*DATA TO PROCESS*
--------
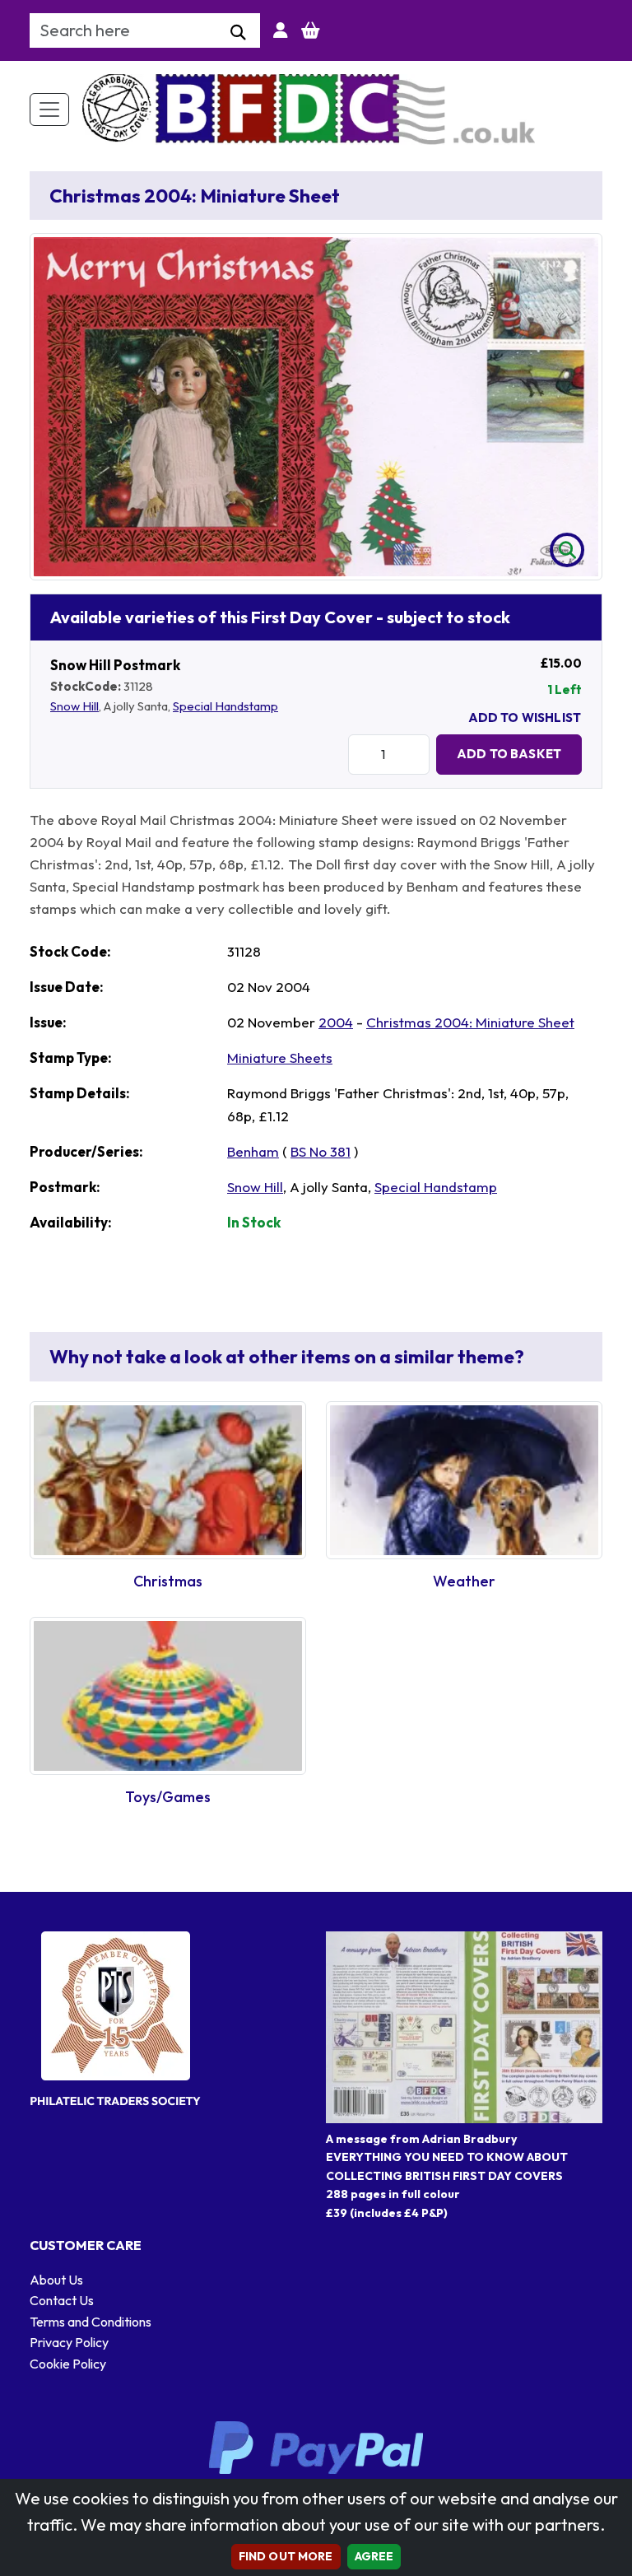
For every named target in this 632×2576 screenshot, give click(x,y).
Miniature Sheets (279, 1057)
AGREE (374, 2556)
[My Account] (280, 30)
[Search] (238, 32)
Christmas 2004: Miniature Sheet (470, 1022)
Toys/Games (168, 1796)
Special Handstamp (225, 706)
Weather (464, 1581)
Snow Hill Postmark (115, 664)
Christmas (167, 1581)
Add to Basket (509, 754)
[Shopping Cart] (310, 30)
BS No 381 (320, 1151)
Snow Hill (74, 706)
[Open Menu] (49, 109)
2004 (335, 1022)
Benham (253, 1151)
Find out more (286, 2556)
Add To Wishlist (524, 717)
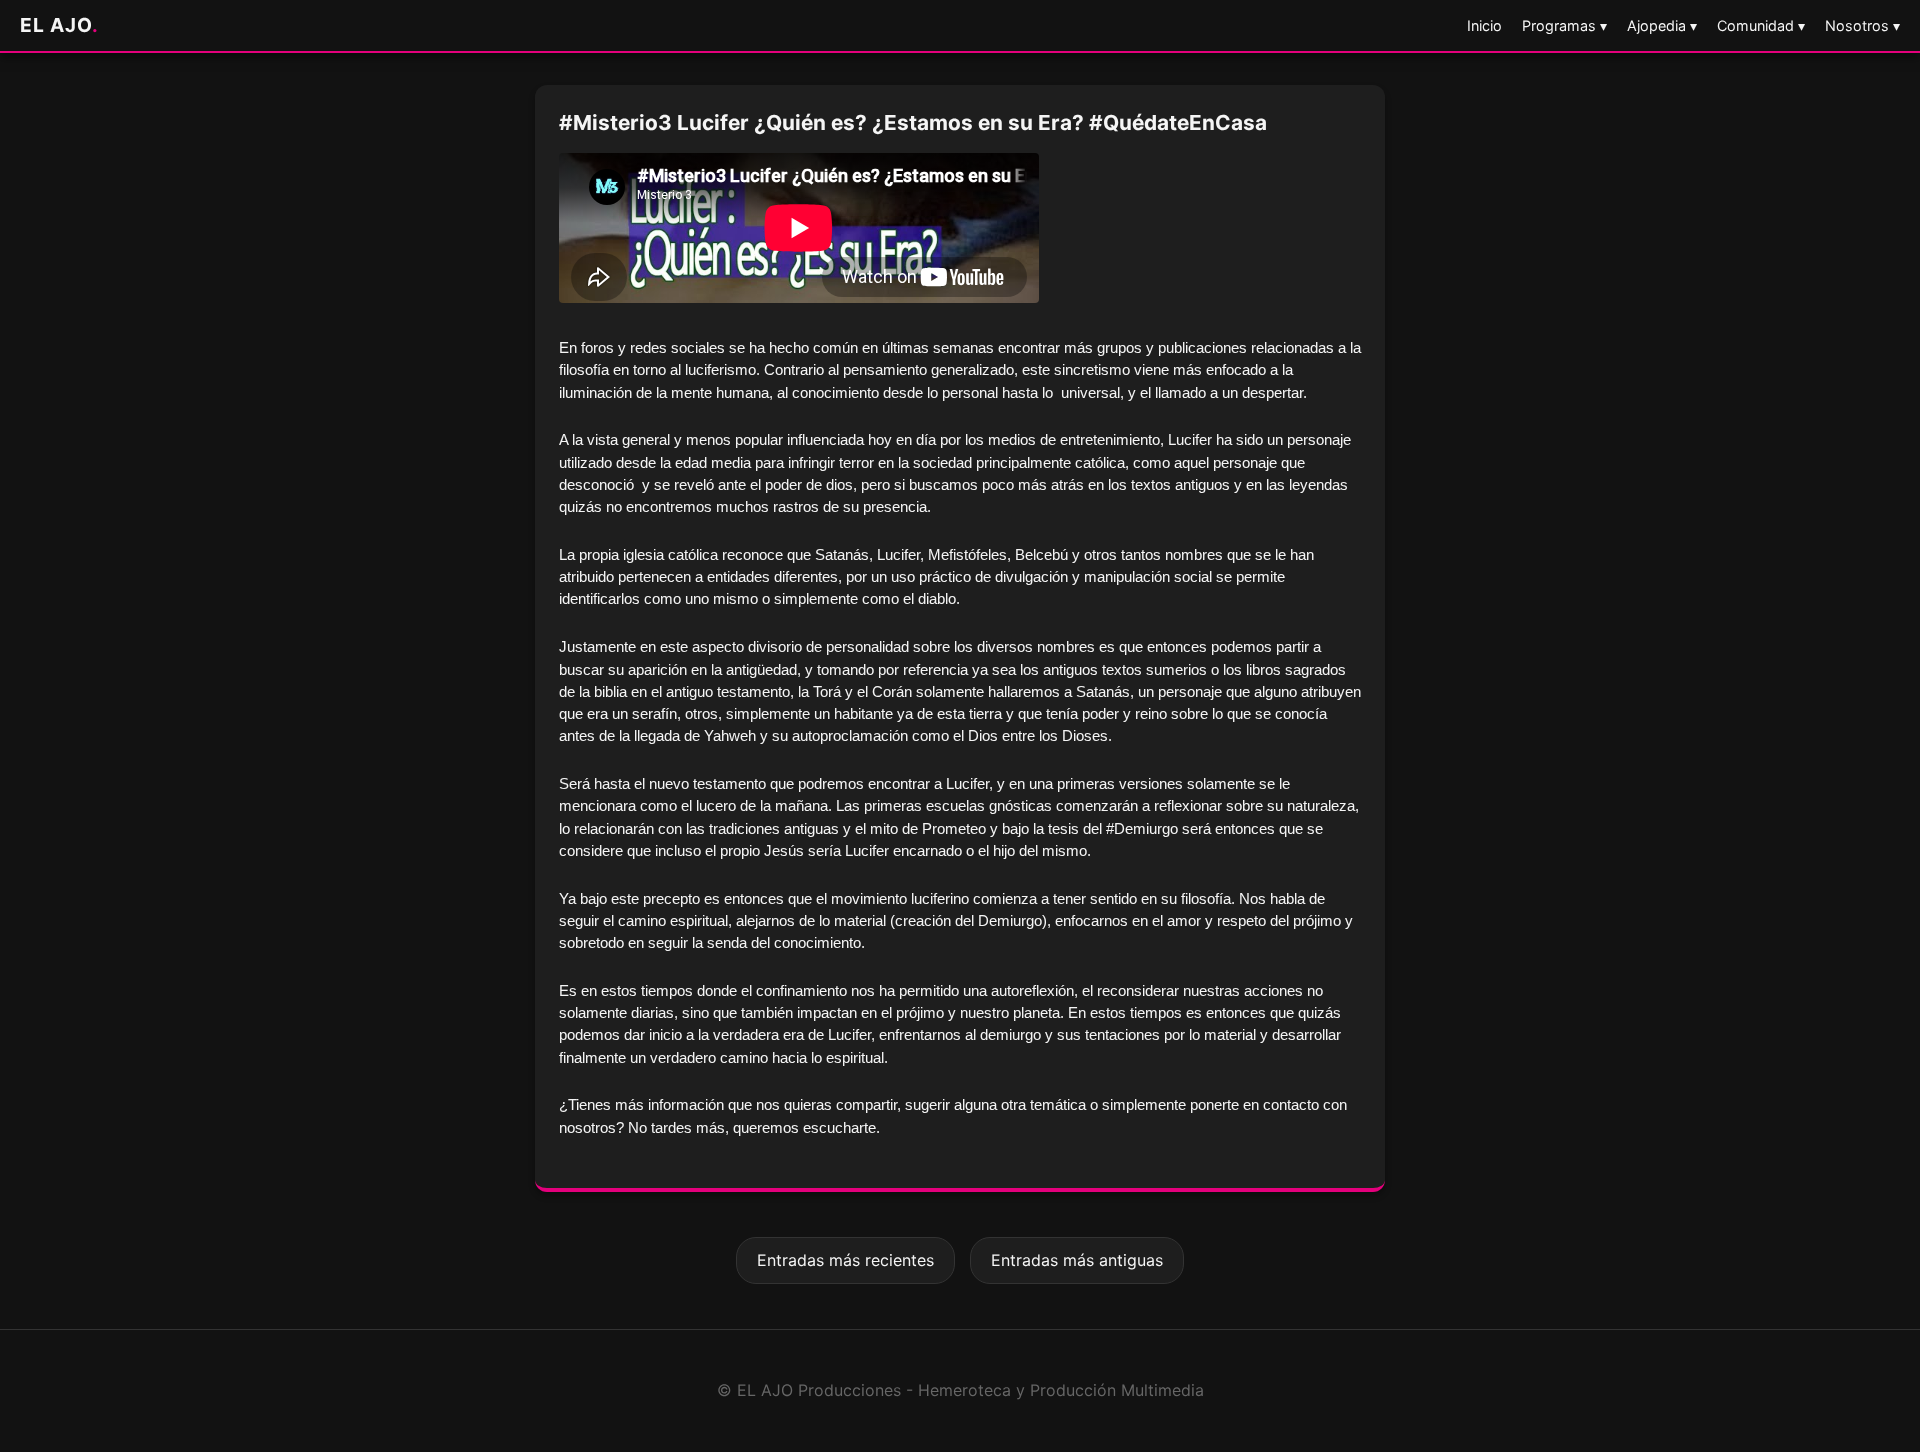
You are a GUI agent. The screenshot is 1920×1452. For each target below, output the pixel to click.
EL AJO (59, 25)
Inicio (1484, 25)
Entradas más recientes (845, 1260)
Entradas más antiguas (1077, 1260)
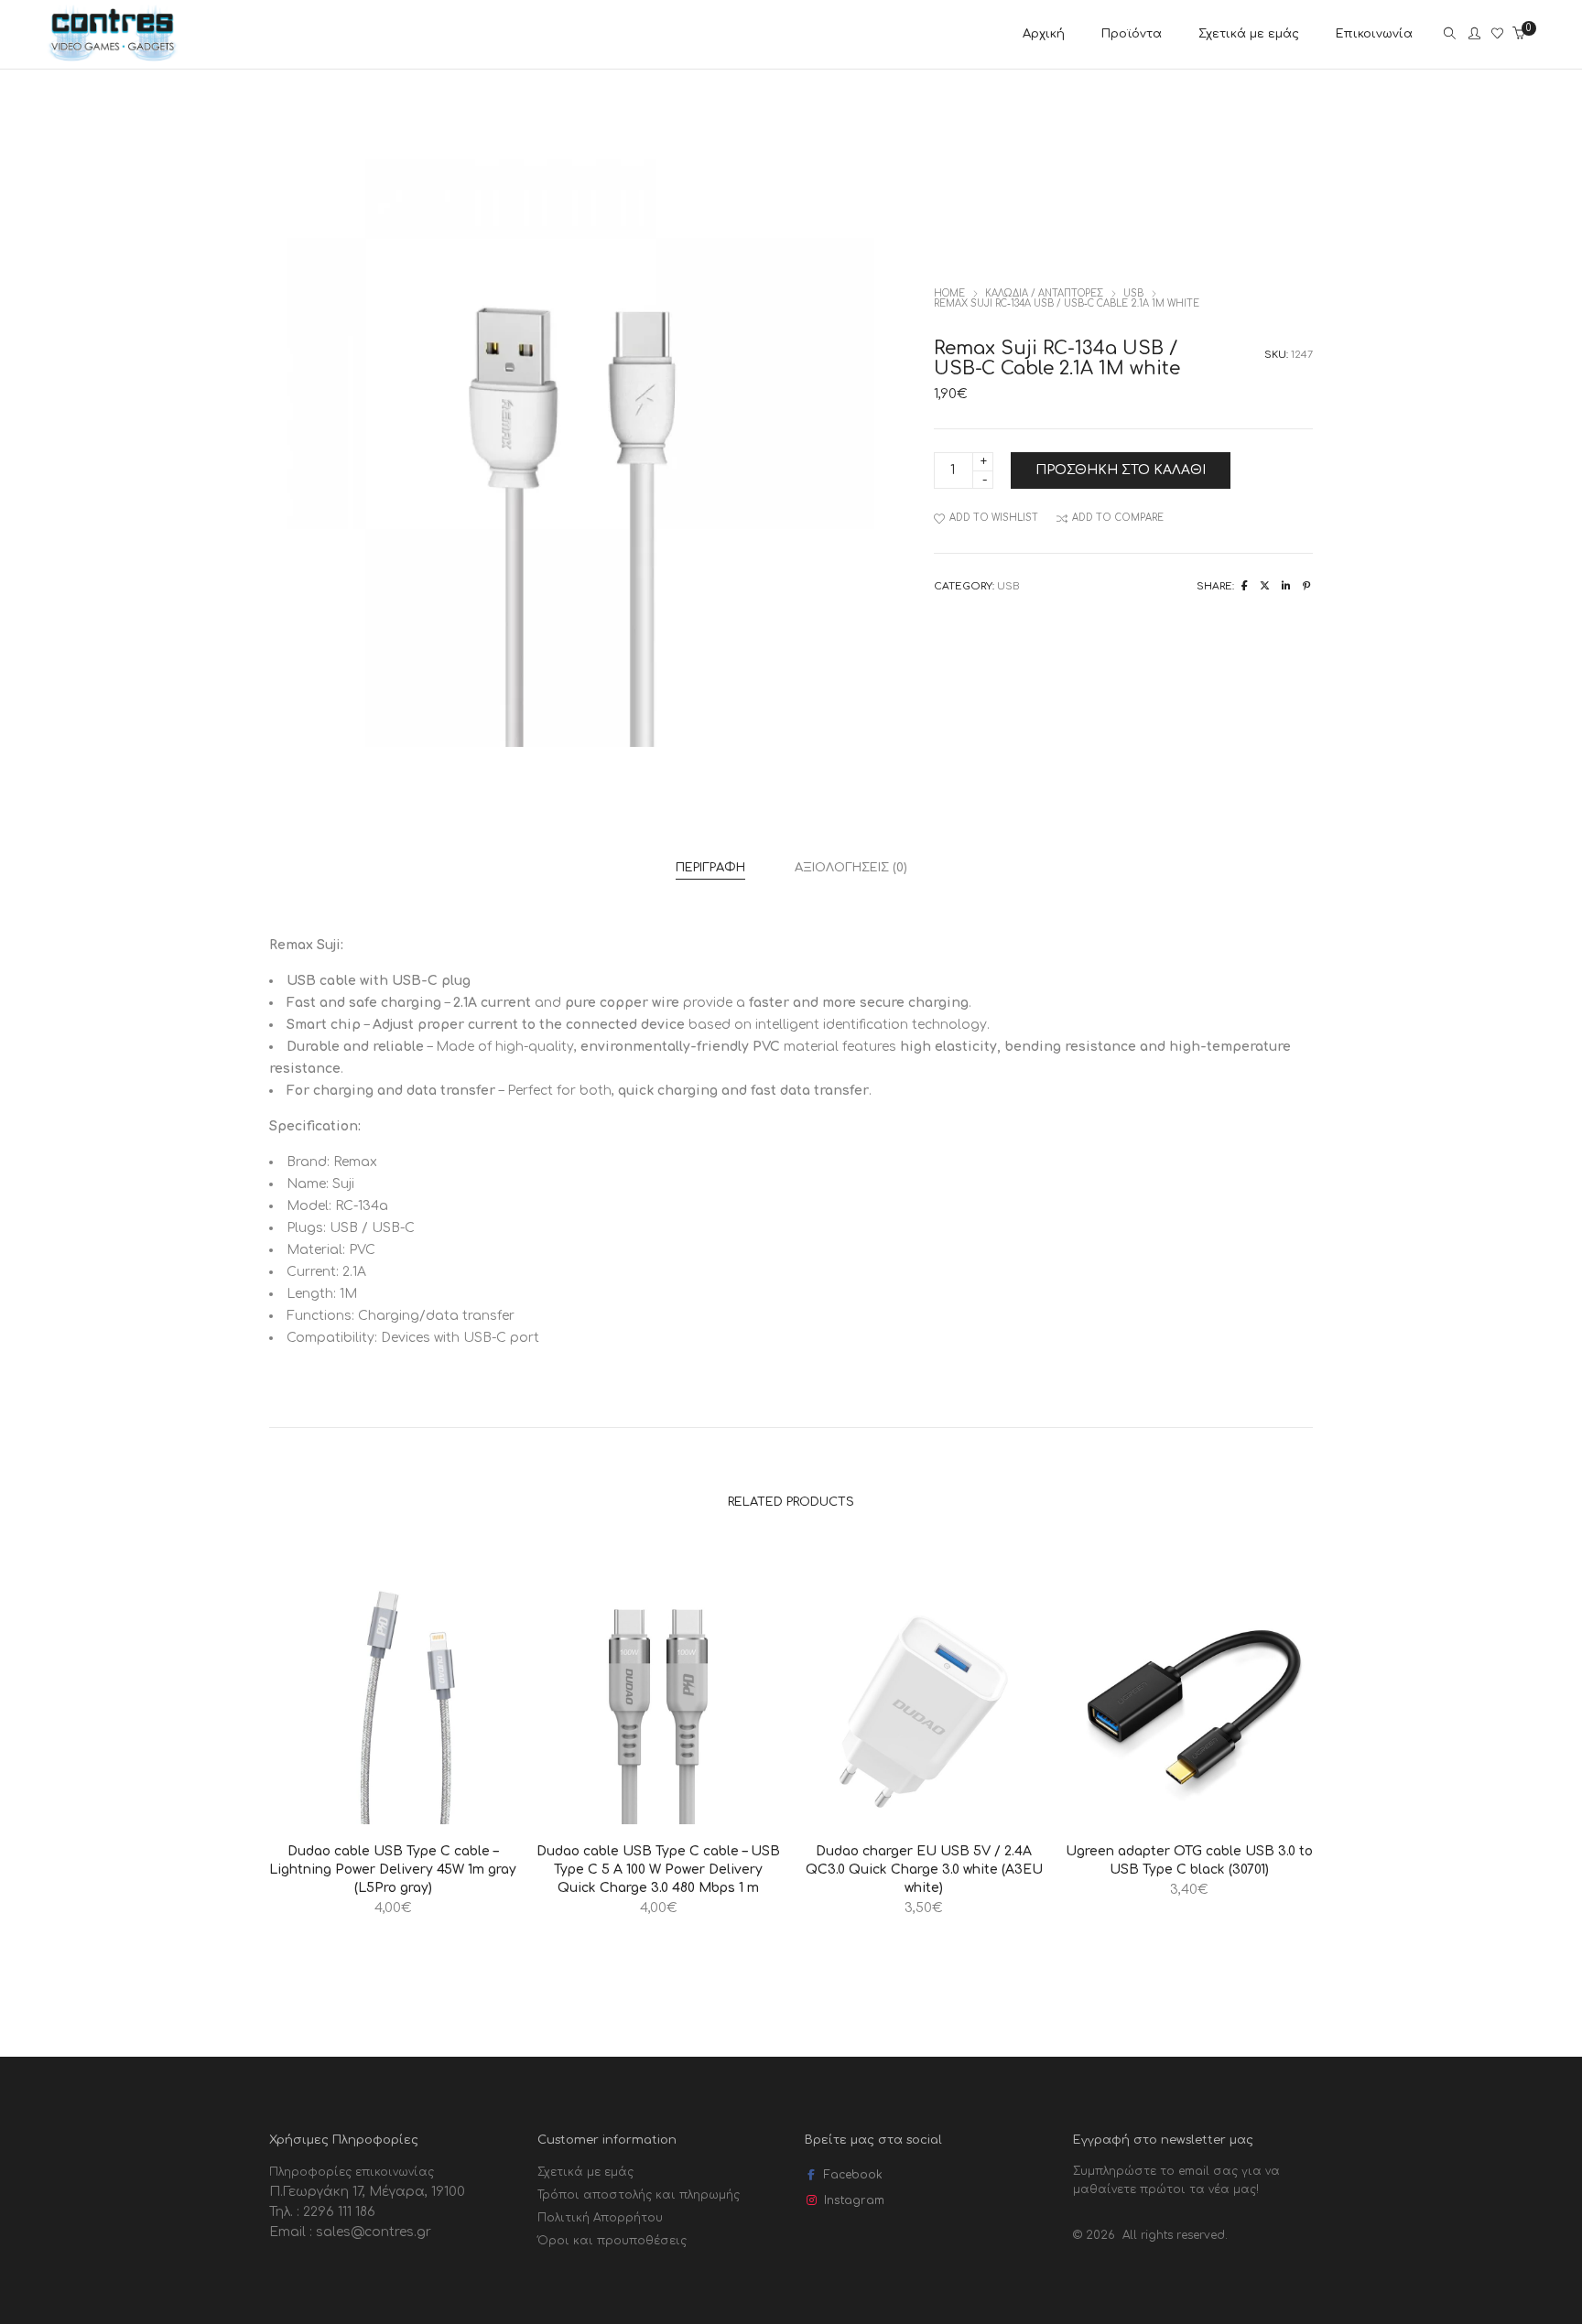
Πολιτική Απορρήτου (600, 2217)
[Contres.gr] (112, 57)
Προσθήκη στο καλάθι (1120, 470)
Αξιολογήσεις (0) (851, 867)
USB (1133, 293)
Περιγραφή (710, 867)
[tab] (710, 868)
--------
*WORK TASK*
Quote, without alteration, the lines running from the line containing "AGREE (374, 2556)" to the last line of the entries, and include no pictures.

*WORKED SOLUTION*
AGREE (374, 2556)
[My Account] (280, 30)
[Search] (238, 32)
Christmas 2004: Miniature Sheet (470, 1022)
Toys/Games (168, 1796)
Special Handstamp (225, 706)
Weather (464, 1581)
Snow Hill Postmark (115, 664)
Christmas (167, 1581)
Add to Basket (509, 754)
[Shopping Cart] (310, 30)
BS No 381 (320, 1151)
Snow Hill (74, 706)
[Open Menu] (49, 109)
2004 (335, 1022)
Benham (253, 1151)
Find out more (286, 2556)
Add To Wishlist (524, 717)
You are a GUI agent. The screenshot is 1920×1452. For each target below, output the pixel to click.
EL AJO (59, 25)
Inicio (1484, 25)
Entradas más recientes (845, 1260)
Entradas más antiguas (1077, 1260)
Πολιτική Απορρήτου (600, 2217)
[Contres.gr] (112, 57)
Προσθήκη στο καλάθι (1120, 470)
Αξιολογήσεις (0) (851, 867)
USB (1133, 293)
Περιγραφή (710, 867)
[tab] (710, 868)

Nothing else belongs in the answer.